** Dataset excerpts follows **
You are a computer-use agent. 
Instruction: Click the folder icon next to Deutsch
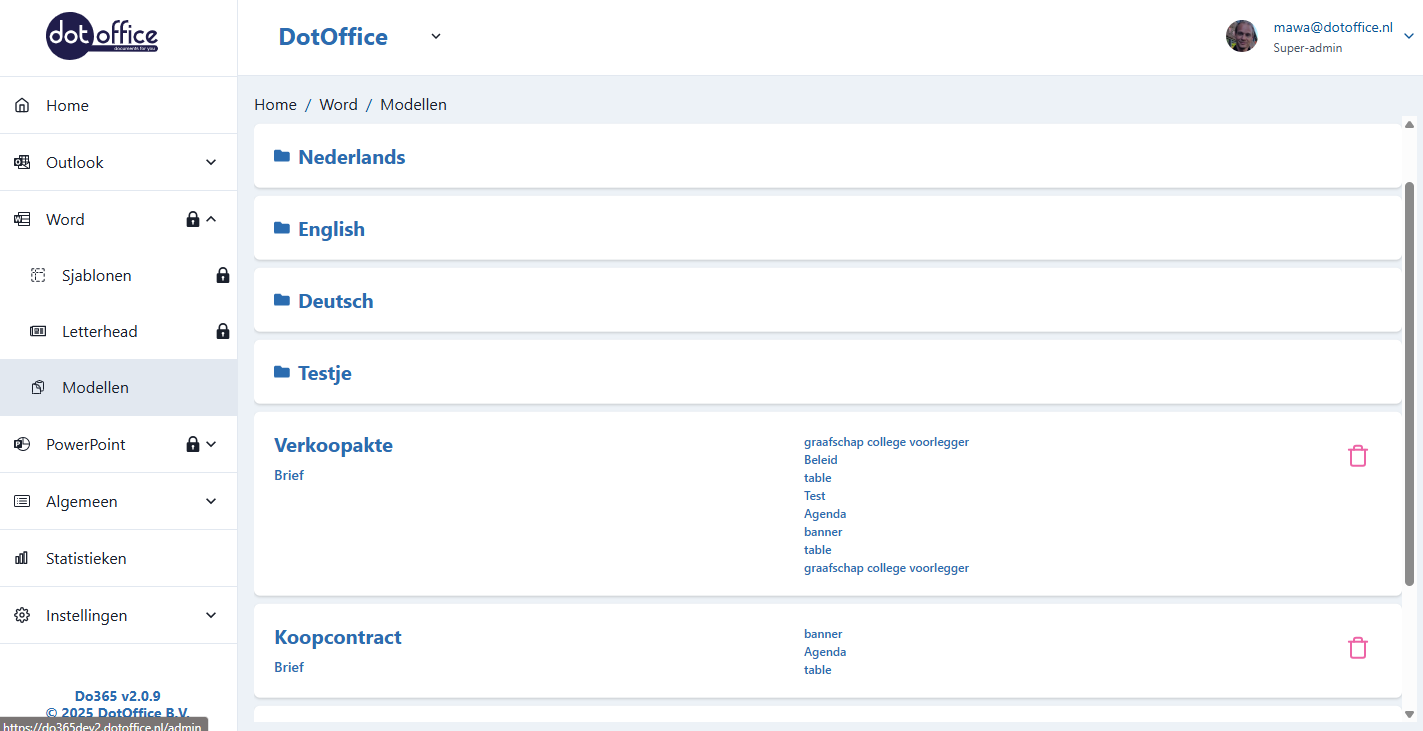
** End of Dataset excerpts **
** Dataset excerpts follows **
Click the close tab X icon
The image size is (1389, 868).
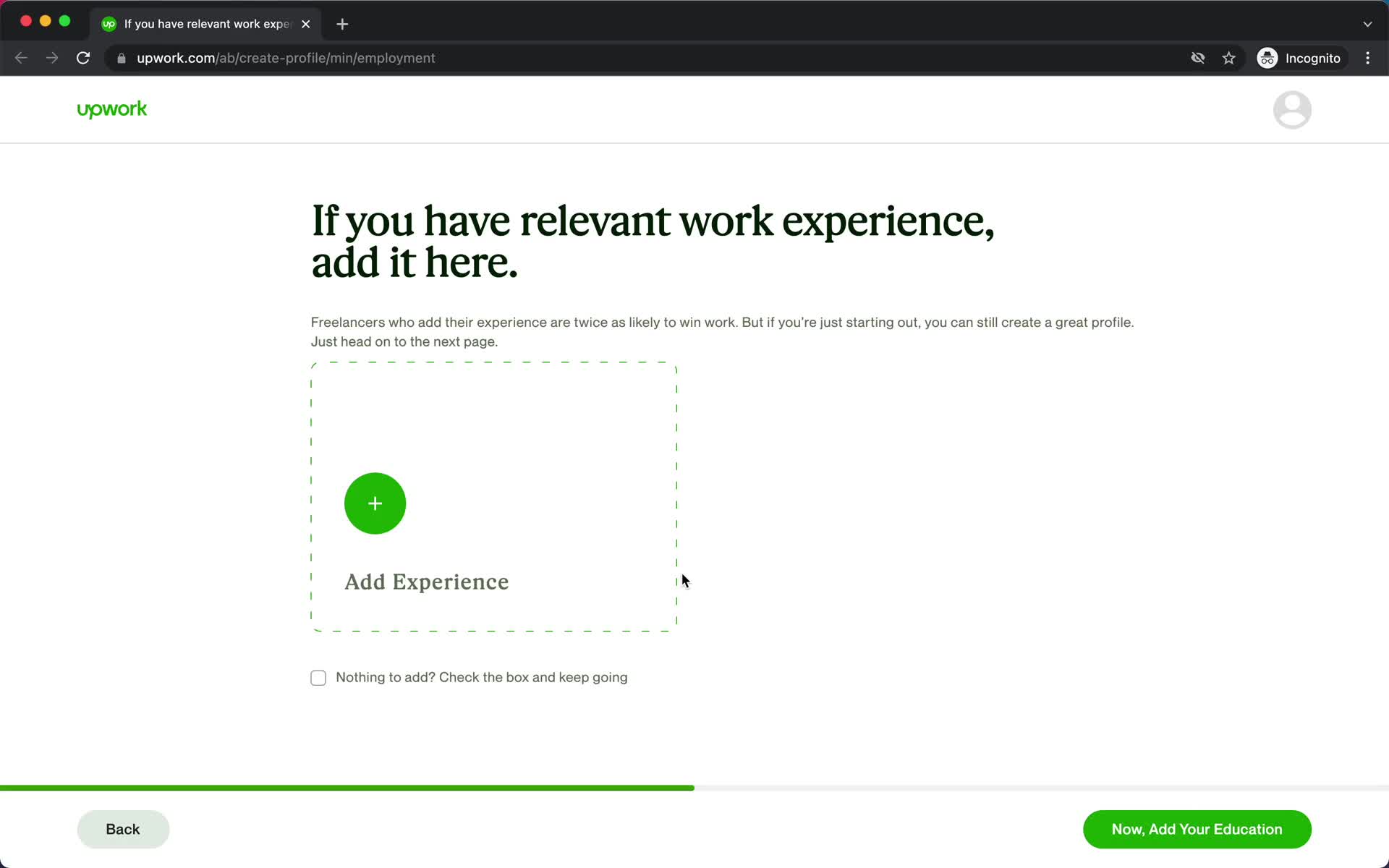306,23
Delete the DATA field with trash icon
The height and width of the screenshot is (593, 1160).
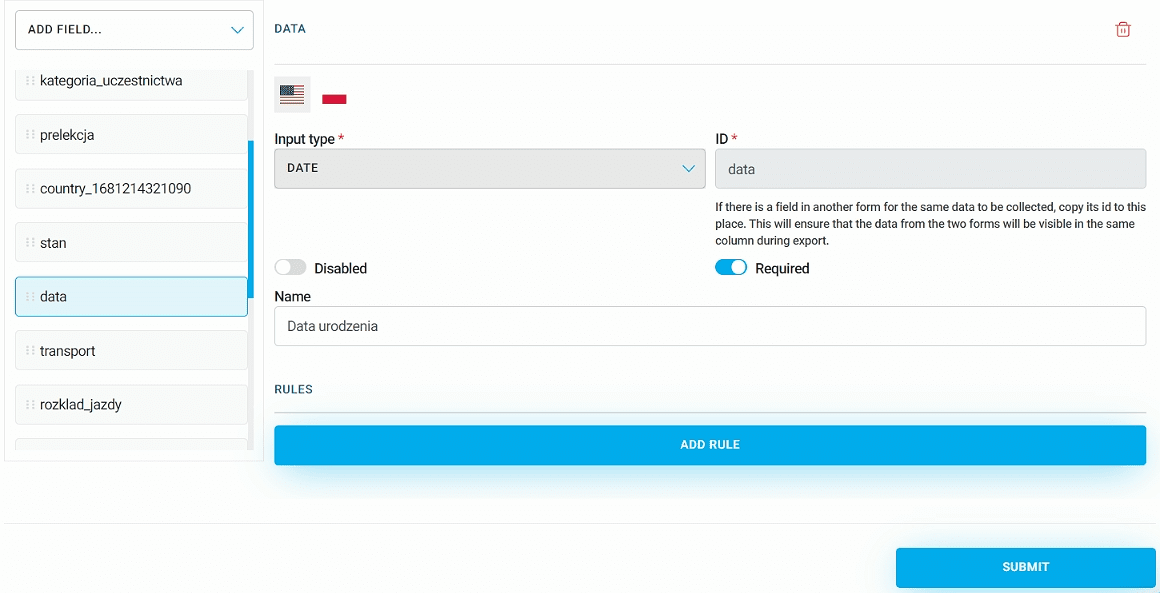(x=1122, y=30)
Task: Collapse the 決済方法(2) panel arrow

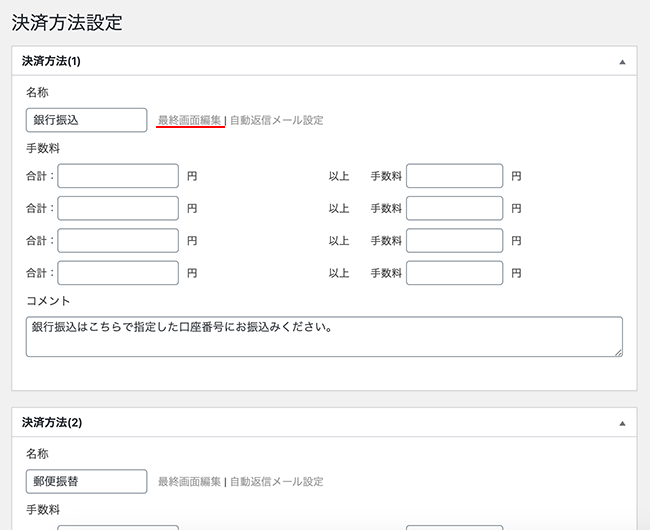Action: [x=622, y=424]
** End of Dataset excerpts **
- Work required:
All lines in the listing above between the line with "You are a computer-use agent." and the line with "Instruction: Click the", inclusive, should be set down exactly, and no line outside that range.

- Response below:
You are a computer-use agent. 
Instruction: Click the folder icon next to Deutsch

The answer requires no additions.